Tuesday, January 17, 2012

Angry and need to show people what Neuroblastoma does to children

By trade I am an art director in advertising. Although I haven't done it in years, I still have the creative touch. Well, I think this whole experience has tapped my creative juices. I need to get peoples attention to bring awareness to Neuroblastoma. Unfortunately childhood cancers get overshadowed by adult cancers. I will be working on my ad - video and print. It will be graphic and profound. It will get peoples attention. I have got to keep fighting and keep moving forward to bring more awareness to early detection, education for pediatricians and ER doctors on signs and symptoms (i.e., my post yesterday - what I didn't write about yesterday and needed to was that during those few weeks we were trying to find out what was wrong with her she saw multiple pediatricians and not one of them recognized the signs. Again, I will repeat myself here - The signs are classic and consistent. Period. I didn't need to go to medical school to know this. Maybe I should go to Med school. hum. interesting. .), and treatment for better quality of life and a CURE>  Anyway. I am going to relax today after running some errands. Kezia has a head cold and I am sure I am getting it. I will write more later. I feel better today. I am still having anxiety issues but I no longer have medicine to help with that. So now I am trying tea at night to help me relax. It is what it is.

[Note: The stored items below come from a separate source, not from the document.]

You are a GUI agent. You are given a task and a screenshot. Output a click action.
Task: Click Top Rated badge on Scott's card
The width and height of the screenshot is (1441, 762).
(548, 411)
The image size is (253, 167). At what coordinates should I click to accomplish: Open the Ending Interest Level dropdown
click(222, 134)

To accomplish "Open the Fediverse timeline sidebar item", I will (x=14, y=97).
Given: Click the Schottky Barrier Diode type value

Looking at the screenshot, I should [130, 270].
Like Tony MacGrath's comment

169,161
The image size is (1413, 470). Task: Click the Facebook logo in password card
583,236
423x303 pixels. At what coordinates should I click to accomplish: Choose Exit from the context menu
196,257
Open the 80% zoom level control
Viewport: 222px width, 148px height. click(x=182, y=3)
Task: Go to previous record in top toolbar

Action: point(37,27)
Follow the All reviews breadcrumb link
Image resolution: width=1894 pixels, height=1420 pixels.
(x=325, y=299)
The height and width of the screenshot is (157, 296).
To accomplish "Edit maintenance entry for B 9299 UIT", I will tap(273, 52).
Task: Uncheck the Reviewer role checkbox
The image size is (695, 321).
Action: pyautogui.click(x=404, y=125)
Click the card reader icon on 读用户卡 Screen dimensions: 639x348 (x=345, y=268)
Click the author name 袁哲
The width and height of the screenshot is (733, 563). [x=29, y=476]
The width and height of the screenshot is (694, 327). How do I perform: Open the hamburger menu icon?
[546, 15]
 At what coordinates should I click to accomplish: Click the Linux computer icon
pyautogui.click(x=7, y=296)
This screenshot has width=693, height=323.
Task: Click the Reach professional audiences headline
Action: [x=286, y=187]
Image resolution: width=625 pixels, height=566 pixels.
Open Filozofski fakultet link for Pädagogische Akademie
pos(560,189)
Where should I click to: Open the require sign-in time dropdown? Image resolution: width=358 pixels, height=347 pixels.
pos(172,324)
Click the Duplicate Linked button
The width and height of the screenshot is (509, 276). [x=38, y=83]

  1. Mike and Kezia, I am sorry for your loss. My son had leukemia and since then has lead me to discover the world of pediatric cancer. I will spend the rest of my life fighting for a cure for all kids who have cancer. I hope your video and blogs go viral to help people become aware that children are our future and we must fight for them even if it is a much smaller number than those with breast cancer. I have a blog and a few facebook pages that I will share your writings on to raise awareness. Visit my blog @ http://briansphirstblog.blogspot.com/ and we will fight together for a cure.

  2. I have followed your story from CNN but have never posted before. I'm sorry for your heartbreaking loss and for all that you have been through. Your family's love, strength and determination is inspiring.

    Your story made me think of a writer named Erin Zammett Ruddy. She has spent the last 10 years focusing a lot of her time writing about young adult cancer (she was diagnosed with CML in her early 20s) and is practically a cancer poster girl. A year or so after her diagnosis her pregnant sister was diagnosed with Hodgkin's Lymphoma at 27. So she has a background as a patient and immediate family member. Also she is also a mom who has an ongoing blog on parenting.com and is featured in parenting magazines frequently. I'd love to see her write about your story and Nueroblastoma awareness.

  3. Mike,

    You have the knowledge and motivation to change things and make a difference


  4. Can't wait to see what you have put together. Always willing to help if necessary. My most productive has been when I am angry, so glad you are channelling it, as much as you can anyway. I have said before that a continual educational program needs to happen for Ped's and ER docs on common early signs. Absolutely mind boggling to me that, something they could easily look up and discover NB to be a possibility they, clearly, failed to actually look up. Absolutely STUNS me. I know SOMEONE always has to be at the bottom of the class, but this disease is misdiagnosed initially more often that it is caught right away. When you have classic signs/symptoms like Saoirse's, there is no excuse, no defence. And its crazier in Canada....you can't see a Ped here without a referral, at least where we are. So, you are left with depending upon GP's. Scary.

    Maybe you can use some of what you have so far, along with the absolutely ludicrous remarks of Becker with the Cancer Society today....it would likely get some press.

  5. I just read the article that Becker has written about bald barbie and how it is not a good idea to spread an awareness, etc. I have to say that many people, including you two and us are angry and sad. I am especially shocked to read that he is saying that childhood cancer is rare. Where did he find that information? I decided to google myself and found that there are common childhood cancers, and NB is one of them.


    Of course, there are rare childhood cancers somewhere. Also, people are saying that doctors, etc are only focusing on adult cancer often than child cancer. But, why is that? Is it because they are saying it is rare or they think it is proprieties to do something about with adult cancer first? We need to know.